The primary cause of lung cancer is tobacco smoking, which accounts for about 80–90% of cases. Tobacco smoke contains over 7,000 chemicals, many of which are carcinogens that damage lung cells over time. The risk increases with the number of cigarettes smoked daily and the number of years smoked.

Other major risk factors include:

  • Secondhand smoke (environmental tobacco smoke) — Increases risk even for non-smokers; it is the third most common cause in the US.

  • Radon gas — A naturally occurring radioactive gas from soil and rocks that can accumulate indoors; it is the second-leading cause overall and the leading cause among non-smokers.

  • Occupational exposures — Asbestos, arsenic, diesel exhaust, silica, chromium, nickel, and other chemicals (risk is much higher when combined with smoking).

  • Air pollution — Long-term exposure to fine particulate matter and outdoor pollutants.

  • Other factors — Previous radiation therapy to the chest, family history/genetic predisposition, chronic lung diseases (e.g., COPD), HIV infection, and (rarely) certain dietary supplements like beta-carotene in heavy smokers.

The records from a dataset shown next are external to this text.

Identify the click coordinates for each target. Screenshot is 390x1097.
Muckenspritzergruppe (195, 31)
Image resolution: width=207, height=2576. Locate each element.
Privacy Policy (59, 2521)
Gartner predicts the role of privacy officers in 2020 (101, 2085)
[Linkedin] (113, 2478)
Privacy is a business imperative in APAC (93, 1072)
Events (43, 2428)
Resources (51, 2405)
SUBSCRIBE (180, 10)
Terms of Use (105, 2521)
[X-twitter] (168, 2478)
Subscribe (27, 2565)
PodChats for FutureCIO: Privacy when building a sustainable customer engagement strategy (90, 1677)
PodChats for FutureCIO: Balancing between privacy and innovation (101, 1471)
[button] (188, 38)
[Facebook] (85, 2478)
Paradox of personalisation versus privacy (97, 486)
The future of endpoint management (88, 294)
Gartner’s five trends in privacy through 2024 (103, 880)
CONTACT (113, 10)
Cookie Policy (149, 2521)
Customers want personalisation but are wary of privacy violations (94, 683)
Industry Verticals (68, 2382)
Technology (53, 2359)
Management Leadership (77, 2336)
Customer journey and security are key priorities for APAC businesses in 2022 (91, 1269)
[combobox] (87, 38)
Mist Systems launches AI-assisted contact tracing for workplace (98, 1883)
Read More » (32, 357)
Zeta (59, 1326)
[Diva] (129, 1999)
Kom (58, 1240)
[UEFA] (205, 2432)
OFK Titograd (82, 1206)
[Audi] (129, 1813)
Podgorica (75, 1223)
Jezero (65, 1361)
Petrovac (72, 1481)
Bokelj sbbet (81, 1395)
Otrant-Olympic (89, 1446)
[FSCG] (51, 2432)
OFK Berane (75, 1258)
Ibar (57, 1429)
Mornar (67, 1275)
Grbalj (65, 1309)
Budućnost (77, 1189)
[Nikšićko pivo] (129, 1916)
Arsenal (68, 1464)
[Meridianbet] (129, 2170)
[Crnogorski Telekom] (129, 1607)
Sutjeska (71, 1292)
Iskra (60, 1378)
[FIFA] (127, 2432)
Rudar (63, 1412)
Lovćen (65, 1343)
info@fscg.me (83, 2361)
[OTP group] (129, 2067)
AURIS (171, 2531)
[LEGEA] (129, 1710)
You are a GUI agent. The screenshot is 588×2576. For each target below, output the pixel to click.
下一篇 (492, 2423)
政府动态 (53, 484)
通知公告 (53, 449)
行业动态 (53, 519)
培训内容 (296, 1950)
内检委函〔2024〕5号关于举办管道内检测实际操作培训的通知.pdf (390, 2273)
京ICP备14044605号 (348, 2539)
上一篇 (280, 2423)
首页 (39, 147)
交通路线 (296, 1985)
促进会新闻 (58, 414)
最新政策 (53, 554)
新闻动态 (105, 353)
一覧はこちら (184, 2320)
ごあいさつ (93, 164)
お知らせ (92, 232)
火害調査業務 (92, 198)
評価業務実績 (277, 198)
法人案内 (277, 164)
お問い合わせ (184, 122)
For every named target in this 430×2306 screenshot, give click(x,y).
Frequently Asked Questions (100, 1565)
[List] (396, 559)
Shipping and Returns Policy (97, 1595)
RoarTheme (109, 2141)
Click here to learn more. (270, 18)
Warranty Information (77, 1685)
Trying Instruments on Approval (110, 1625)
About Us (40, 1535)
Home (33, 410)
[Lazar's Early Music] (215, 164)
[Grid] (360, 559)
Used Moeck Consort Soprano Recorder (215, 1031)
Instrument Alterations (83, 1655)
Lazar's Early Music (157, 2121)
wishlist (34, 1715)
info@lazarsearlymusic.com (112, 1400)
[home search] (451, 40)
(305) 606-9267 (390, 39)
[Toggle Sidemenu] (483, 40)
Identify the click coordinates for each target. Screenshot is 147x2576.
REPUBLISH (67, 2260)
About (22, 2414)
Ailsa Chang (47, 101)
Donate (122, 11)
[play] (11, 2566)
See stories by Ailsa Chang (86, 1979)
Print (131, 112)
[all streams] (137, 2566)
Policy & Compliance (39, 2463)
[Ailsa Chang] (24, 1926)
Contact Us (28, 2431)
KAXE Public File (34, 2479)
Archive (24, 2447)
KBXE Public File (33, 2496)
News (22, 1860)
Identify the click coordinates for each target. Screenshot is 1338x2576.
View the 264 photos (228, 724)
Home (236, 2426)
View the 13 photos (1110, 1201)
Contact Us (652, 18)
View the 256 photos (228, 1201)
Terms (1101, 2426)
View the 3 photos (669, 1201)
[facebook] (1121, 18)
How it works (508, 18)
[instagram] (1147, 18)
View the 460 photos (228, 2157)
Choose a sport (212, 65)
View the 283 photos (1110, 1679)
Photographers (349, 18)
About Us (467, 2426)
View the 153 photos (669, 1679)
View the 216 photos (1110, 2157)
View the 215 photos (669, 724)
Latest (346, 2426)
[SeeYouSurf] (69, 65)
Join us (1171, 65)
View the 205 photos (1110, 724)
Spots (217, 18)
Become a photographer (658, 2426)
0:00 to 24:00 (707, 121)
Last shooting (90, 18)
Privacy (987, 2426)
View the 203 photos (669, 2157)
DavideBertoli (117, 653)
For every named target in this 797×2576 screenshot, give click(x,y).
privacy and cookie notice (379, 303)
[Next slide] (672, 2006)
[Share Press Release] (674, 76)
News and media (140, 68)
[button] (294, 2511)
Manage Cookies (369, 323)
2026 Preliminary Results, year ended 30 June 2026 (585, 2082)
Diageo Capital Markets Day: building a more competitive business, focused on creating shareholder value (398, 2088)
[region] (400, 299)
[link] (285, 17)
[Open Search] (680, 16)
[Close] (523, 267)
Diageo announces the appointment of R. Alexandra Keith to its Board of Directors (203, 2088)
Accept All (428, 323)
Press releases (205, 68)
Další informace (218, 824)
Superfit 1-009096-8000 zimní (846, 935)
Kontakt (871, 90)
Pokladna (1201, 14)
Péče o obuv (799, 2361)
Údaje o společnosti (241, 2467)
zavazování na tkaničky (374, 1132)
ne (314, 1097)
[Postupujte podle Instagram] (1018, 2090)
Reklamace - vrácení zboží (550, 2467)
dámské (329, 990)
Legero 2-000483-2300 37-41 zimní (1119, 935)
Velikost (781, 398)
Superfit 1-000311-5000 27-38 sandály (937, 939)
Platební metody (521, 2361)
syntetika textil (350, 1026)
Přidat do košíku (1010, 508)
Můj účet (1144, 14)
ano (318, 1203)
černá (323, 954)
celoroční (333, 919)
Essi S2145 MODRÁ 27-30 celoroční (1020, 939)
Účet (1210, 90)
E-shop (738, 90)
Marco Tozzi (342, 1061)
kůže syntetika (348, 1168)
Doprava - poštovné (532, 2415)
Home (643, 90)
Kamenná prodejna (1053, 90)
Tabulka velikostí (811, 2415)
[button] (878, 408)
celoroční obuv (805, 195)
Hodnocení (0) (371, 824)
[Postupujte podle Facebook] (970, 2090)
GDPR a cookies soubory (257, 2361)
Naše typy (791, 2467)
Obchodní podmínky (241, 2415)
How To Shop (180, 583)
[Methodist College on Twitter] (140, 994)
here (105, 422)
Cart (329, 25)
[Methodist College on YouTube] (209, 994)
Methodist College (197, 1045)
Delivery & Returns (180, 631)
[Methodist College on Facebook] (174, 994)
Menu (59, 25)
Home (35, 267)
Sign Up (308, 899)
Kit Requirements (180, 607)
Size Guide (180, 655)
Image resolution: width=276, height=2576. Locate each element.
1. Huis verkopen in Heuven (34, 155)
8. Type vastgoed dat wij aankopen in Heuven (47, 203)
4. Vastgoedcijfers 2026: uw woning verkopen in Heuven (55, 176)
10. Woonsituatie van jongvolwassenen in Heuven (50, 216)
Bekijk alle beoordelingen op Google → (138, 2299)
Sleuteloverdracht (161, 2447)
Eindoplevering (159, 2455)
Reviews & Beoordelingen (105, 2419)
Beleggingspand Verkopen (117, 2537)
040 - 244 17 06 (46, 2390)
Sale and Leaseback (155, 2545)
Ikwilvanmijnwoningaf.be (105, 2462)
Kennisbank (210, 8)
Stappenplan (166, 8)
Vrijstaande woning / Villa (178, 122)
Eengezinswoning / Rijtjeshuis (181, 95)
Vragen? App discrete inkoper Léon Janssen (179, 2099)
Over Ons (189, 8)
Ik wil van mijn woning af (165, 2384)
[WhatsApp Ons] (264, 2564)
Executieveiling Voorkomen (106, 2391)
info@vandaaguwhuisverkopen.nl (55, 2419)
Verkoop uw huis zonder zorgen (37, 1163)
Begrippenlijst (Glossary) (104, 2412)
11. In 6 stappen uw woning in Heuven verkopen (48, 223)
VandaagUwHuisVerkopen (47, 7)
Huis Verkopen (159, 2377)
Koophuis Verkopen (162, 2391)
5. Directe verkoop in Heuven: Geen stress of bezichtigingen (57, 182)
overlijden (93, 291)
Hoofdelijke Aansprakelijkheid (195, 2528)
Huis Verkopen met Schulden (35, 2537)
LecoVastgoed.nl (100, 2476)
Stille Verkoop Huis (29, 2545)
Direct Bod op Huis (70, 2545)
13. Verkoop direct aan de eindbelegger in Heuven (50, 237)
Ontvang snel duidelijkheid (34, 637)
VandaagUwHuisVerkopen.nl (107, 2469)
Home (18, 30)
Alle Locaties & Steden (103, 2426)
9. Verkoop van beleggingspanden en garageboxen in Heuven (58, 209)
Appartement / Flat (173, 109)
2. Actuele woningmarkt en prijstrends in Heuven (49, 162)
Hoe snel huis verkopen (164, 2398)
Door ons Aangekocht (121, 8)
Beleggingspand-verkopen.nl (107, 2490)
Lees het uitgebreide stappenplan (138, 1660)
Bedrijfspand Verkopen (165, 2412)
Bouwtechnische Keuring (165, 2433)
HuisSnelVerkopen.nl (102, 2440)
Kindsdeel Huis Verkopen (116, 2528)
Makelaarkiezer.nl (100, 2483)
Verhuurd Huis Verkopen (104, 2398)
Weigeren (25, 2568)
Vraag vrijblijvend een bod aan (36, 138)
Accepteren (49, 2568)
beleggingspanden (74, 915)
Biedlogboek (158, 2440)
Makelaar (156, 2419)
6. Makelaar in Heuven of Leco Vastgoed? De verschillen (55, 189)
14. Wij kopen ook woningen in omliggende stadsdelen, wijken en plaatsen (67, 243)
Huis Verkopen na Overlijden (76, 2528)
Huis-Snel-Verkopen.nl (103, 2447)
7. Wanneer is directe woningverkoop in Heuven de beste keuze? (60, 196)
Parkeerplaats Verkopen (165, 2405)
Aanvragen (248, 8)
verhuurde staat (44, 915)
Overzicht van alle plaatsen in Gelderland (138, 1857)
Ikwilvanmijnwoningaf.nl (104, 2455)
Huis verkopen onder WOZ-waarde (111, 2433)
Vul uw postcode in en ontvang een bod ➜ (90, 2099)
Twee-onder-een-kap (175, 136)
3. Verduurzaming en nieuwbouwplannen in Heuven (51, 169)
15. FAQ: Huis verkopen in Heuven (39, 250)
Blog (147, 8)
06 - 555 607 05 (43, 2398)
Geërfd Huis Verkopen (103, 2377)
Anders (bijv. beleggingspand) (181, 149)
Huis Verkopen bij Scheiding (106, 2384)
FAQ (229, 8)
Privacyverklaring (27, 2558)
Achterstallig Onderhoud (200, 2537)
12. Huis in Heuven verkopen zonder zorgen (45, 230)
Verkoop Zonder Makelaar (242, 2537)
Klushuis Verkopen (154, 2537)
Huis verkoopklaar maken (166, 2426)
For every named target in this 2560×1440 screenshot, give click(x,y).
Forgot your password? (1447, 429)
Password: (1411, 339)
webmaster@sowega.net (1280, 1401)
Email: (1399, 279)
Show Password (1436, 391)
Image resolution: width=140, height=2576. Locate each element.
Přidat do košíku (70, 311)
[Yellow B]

Many cases involve a combination of these factors, and risk accumulates with age.

 

2. Prevention

Lung cancer is one of the most preventable cancers. Key steps include:

  • Do not start smoking, and quit smoking if you currently smoke — This is the single most effective prevention method. Quitting at any age significantly lowers risk, and the benefit increases with time since quitting. Avoid all forms of tobacco (cigarettes, cigars, pipes).

  • Avoid secondhand smoke — Make your home and car smoke-free; encourage others to quit.

  • Test and mitigate radon — Test your home for radon levels (kits are widely available) and fix high levels with proven ventilation systems.

  • Limit occupational and environmental exposures — Use protective equipment at work if exposed to asbestos or chemicals; support cleaner air policies to reduce pollution.

  • Adopt a healthy lifestyle — Eat a balanced diet rich in fruits and vegetables, maintain a healthy weight, exercise regularly, and avoid unnecessary supplements that may increase risk in smokers.

  • Screening for high-risk individuals — Low-dose CT scans are recommended for current or former heavy smokers (ages 50–80 with significant smoking history) to detect cancer early.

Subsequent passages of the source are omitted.